[Stored data]

════

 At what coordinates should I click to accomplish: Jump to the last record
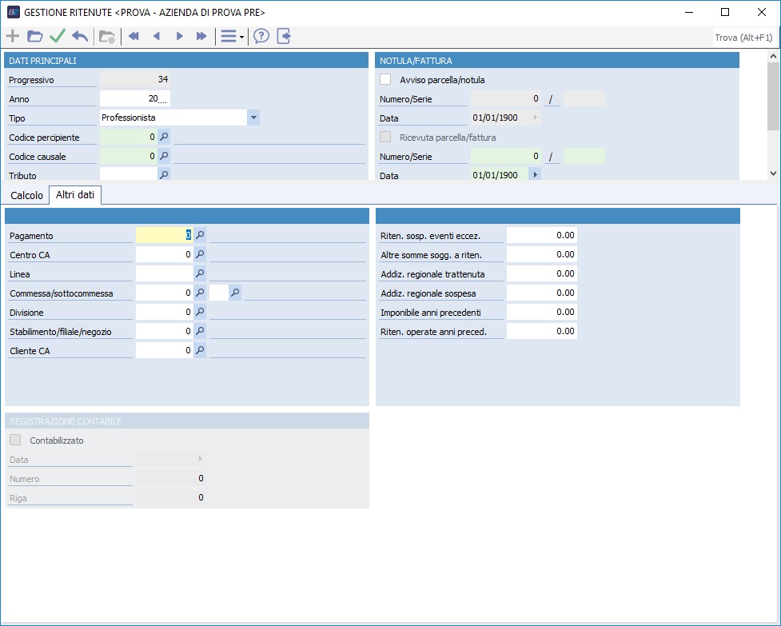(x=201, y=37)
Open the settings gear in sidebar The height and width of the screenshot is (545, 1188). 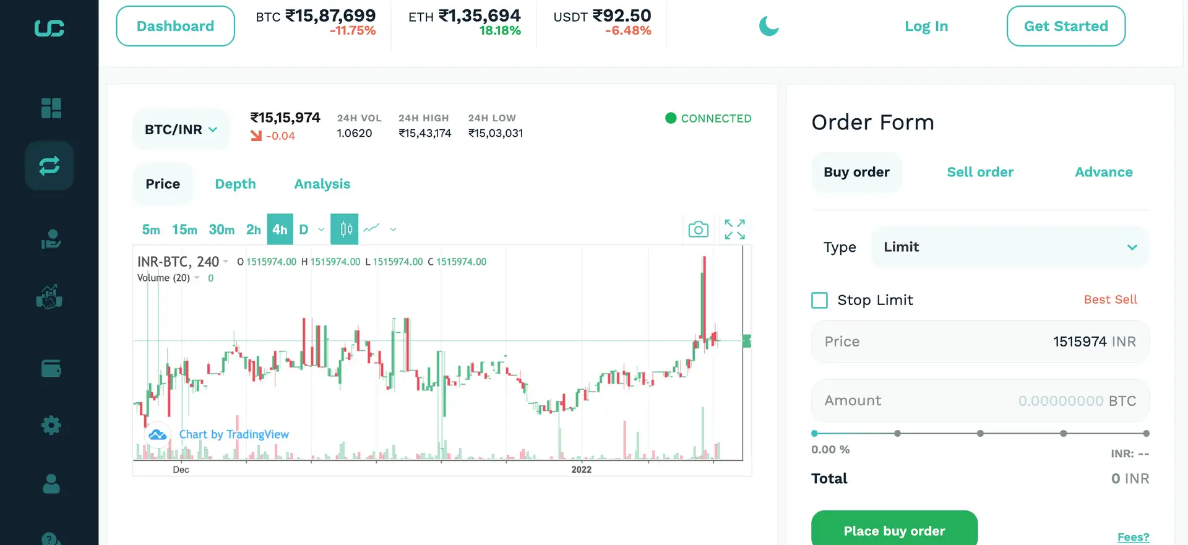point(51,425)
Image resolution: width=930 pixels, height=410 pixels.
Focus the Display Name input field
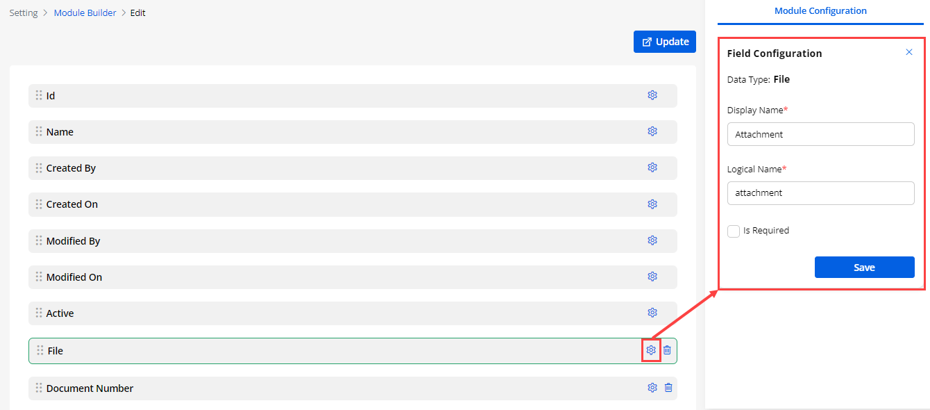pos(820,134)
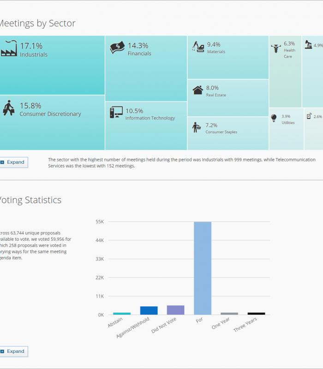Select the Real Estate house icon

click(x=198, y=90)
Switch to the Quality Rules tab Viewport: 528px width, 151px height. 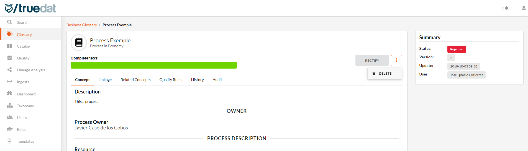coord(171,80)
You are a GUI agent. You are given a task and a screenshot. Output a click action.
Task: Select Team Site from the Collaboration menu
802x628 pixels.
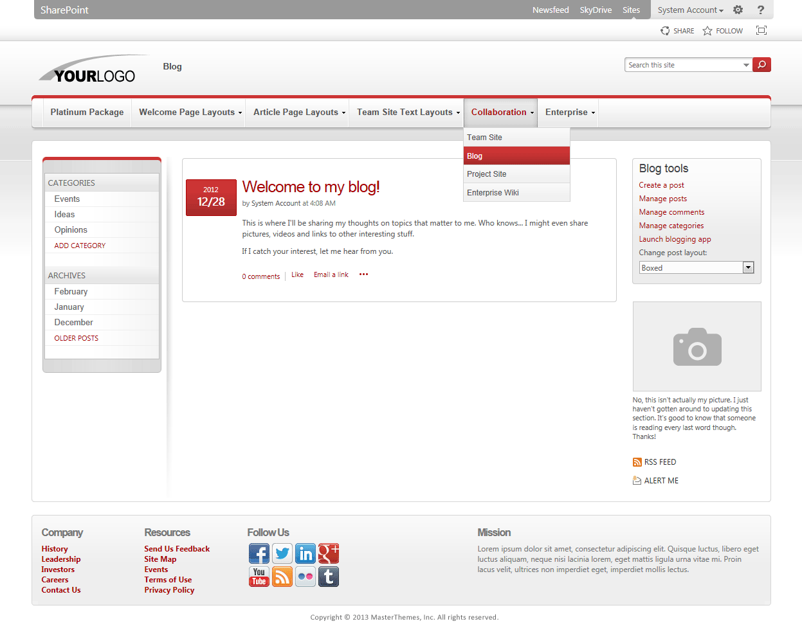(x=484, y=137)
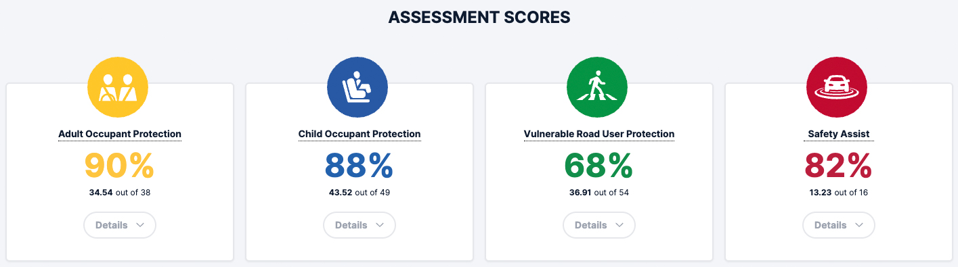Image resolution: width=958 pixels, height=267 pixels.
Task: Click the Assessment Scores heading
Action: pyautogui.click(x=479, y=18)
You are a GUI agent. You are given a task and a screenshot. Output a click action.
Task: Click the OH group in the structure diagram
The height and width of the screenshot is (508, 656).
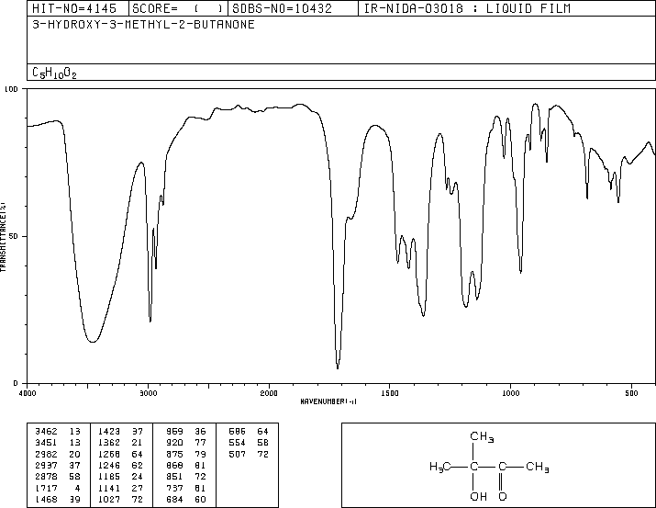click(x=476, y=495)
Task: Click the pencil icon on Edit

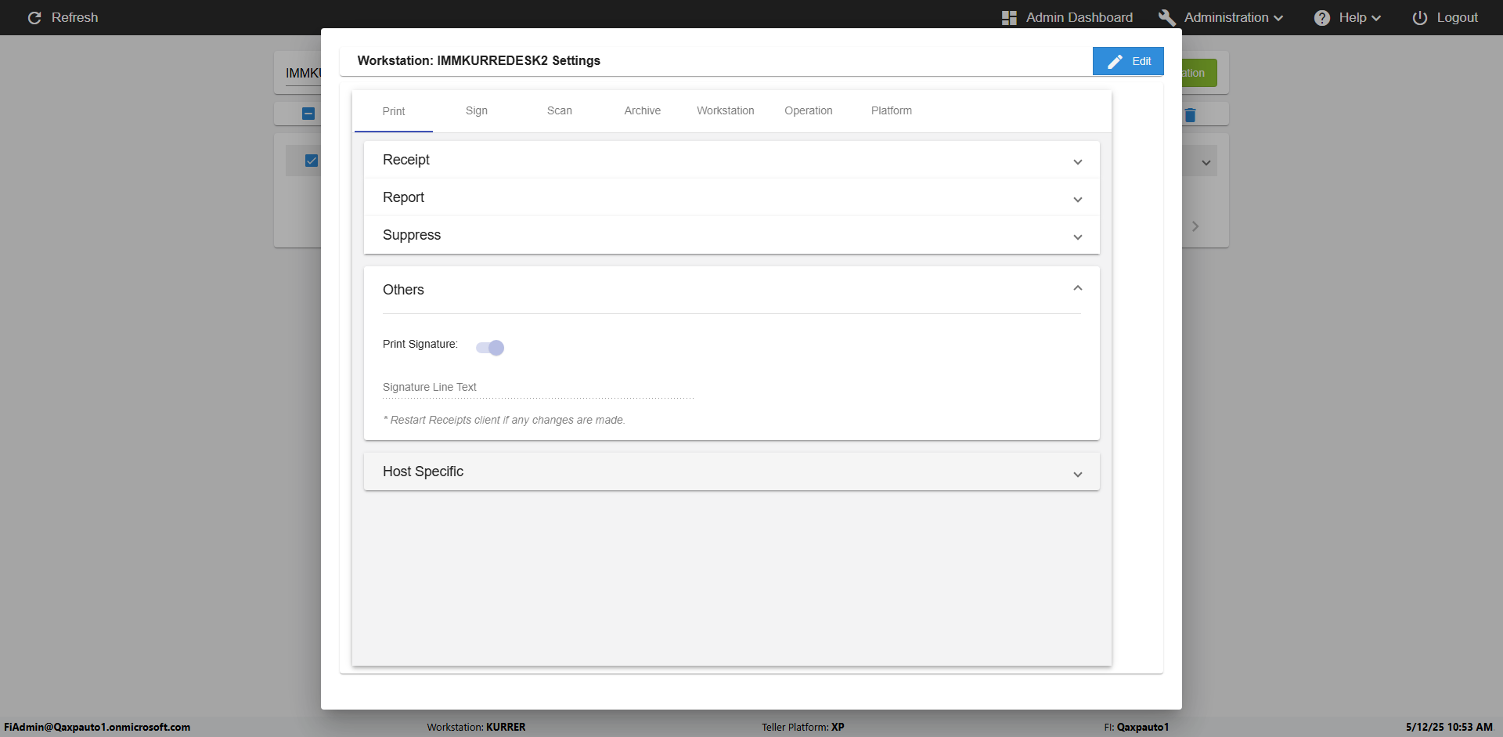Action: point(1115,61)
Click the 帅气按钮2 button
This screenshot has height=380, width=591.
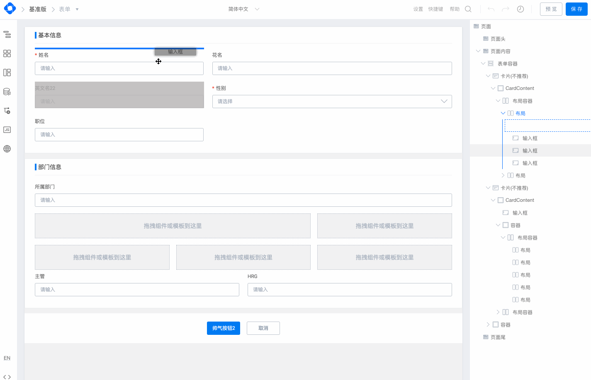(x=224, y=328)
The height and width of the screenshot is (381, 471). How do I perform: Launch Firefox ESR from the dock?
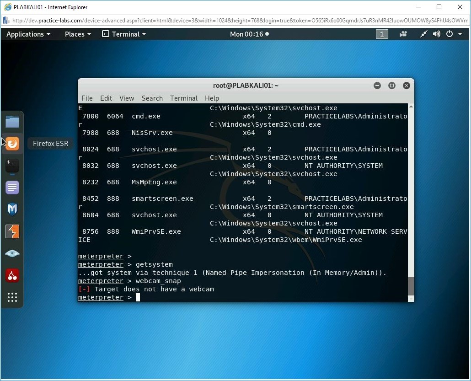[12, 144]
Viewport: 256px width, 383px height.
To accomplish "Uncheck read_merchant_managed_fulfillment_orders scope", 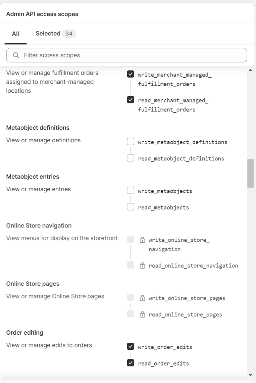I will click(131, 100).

════

Only the lines starting at the one that includes "Task: Select Team" and ending at the one that includes "Viewport: 256px width, 383px height." should be retyped, exactly, from the records above; no pictures.

Answer space
Task: Select Team Site from the Collaboration menu
802x628 pixels.
(x=484, y=137)
Image resolution: width=958 pixels, height=267 pixels.
Task: Click the Assessment Scores heading
Action: pyautogui.click(x=479, y=18)
You are a GUI agent. You are given a task and a screenshot. Output a click action.
Task: Click the OH group in the structure diagram
The height and width of the screenshot is (508, 656).
click(x=476, y=495)
Task: Click the pencil icon on Edit

Action: point(1115,61)
Click the 帅气按钮2 button
This screenshot has height=380, width=591.
(x=224, y=328)
The height and width of the screenshot is (381, 471). How do I perform: Launch Firefox ESR from the dock?
[12, 144]
Viewport: 256px width, 383px height.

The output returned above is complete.